**Written exercise A:**
In the forum thread about Doublecreek Kennel, which club does Luciledodd suggest the friend contact?

# Is Doublecreek Kennel in Alabama any good?



## LoudRam (May 23, 2010)

A friend on another board I belong to asked me if I could find out if this kennel was any good. She wants to get a dog here. So I'm here asking the experts. Opinions?

http://www.doublecreekkennel.com/


----------



## Lolapop (Jul 1, 2010)

Hi~
I don't know anything about this kennel and I'm not an expert but I believe it's a concern when a kennel has more than one breed of puppy available. I hope she gets a healthy puppy!


----------



## good buddy (Feb 20, 2007)

LoudRam said:


> A friend on another board I belong to asked me if I could find out if this kennel was any good. She wants to get a dog here. So I'm here asking the experts. Opinions?
> 
> http://www.doublecreekkennel.com/


I only glanced through the site but I wouldn't buy from them. They breed several breeds of dogs as well as cross-bred or mixed breeds. Most appear to be the cutesy popular dogs that will bring in money the fastest. I didn't even check to see if they show or do any health testing at all. Generally a back yard breeder is breeding several breeds and mixes because making money is their promary goal-not bettering the breed so...take that for what it's worth.


----------



## Kathy (Nov 9, 2006)

I would suggest your friend ask's a LOT of questions. Also, she needs to visit in person and see what the facility looks like. Ask to see the pedigree's, and akc papers on each dog. I would suggest you visit the parent club web site of the breed she is interested in as they can help refer her to reputable breeders.


----------



## marjrc (Jan 13, 2007)

It doesn't look very promising, for all the reasons mentioned above.


----------



## trueblue (Jan 22, 2008)

Not sure what health testing is recommended for the breeds that the kennel offers, but I didn't see anything on the website about any health testing at all. I didn't look at the whole thing, so maybe I overlooked that, but that fact would play a key role for me in NOT buying from this kennel.


----------



## Pixiesmom (Jul 31, 2008)

This is just my opinion-take it for what it's worth...
I looked at the pictures of the kennel. Although it looks clean (from the photos posted), it's huge and reminds me of a factory. How can those poor dams and sires get any quality affection and attention ? They're there to produce a product. There were other factors, but that's the one that struck me the most. I, personally, would definitely move on.


----------



## krandall (Jun 11, 2009)

I agree. It looks like a huge step up in terms of puppy mills, but all these dogs live in kennels year round. Besides all the other issues mentioned above. I would never buy a puppy that wasn't raised inside the breeder's home, socialized and treated as a member of the family every waking moment from the time they are born. That's the start of a well socialized puppy.


----------



## Luciledodd (Sep 5, 2009)

Have her contact the Magnolia Havanese Club in Alabama. They have a website and if e-mailed they will respond.


----------



## Havtahava (Aug 20, 2006)

**Written exercise B:**
Put the rows from the line containing "Select the 그룹 radio button" through the line containing "[x=78, y=56]" into a numbered list, leaving out blank lines and pictures.

**Records provided:**

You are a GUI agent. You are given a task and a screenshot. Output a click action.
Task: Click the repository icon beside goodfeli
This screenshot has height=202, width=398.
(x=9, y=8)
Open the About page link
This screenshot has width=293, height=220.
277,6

---

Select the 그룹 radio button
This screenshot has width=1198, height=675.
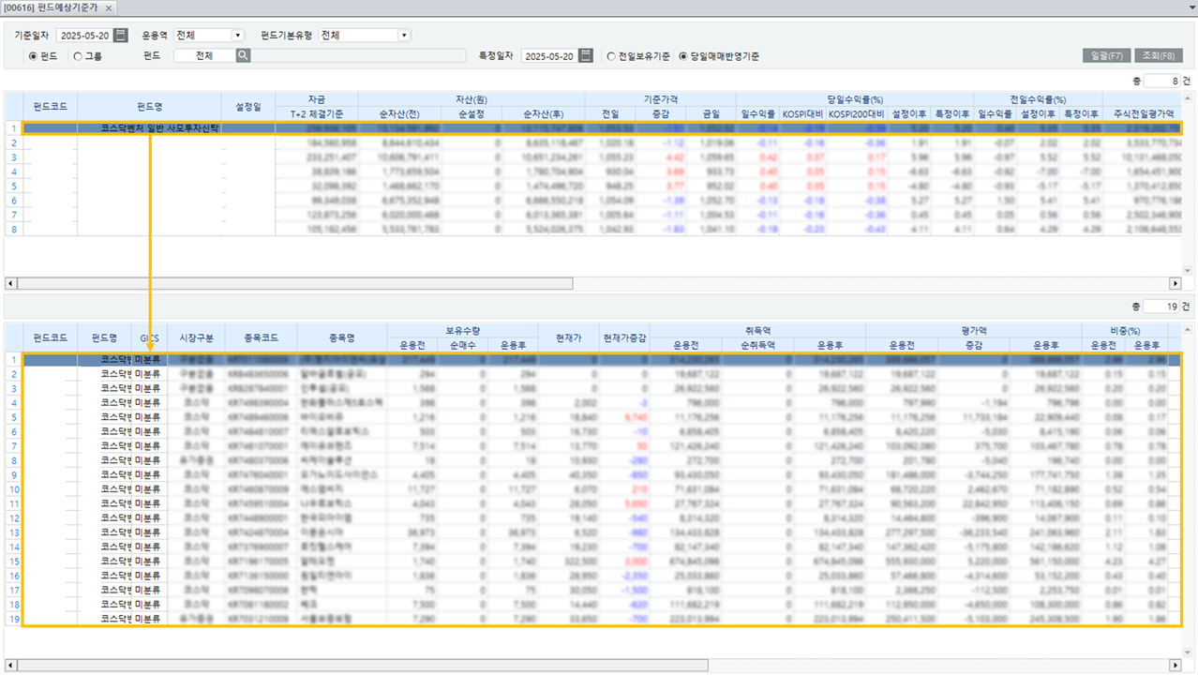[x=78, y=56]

--

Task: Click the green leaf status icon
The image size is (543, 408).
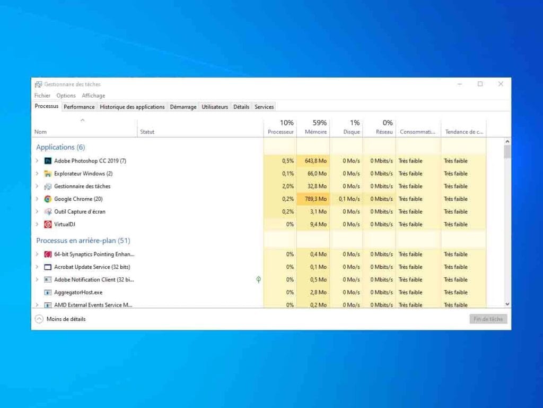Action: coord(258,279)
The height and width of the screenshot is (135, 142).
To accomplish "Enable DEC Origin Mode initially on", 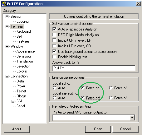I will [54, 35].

**Worked solution A:**
The Magnolia Havanese Club in Alabama.

**Worked solution B:**
1. Select the 그룹 radio button
2. This screenshot has width=1198, height=675.
3. [x=78, y=56]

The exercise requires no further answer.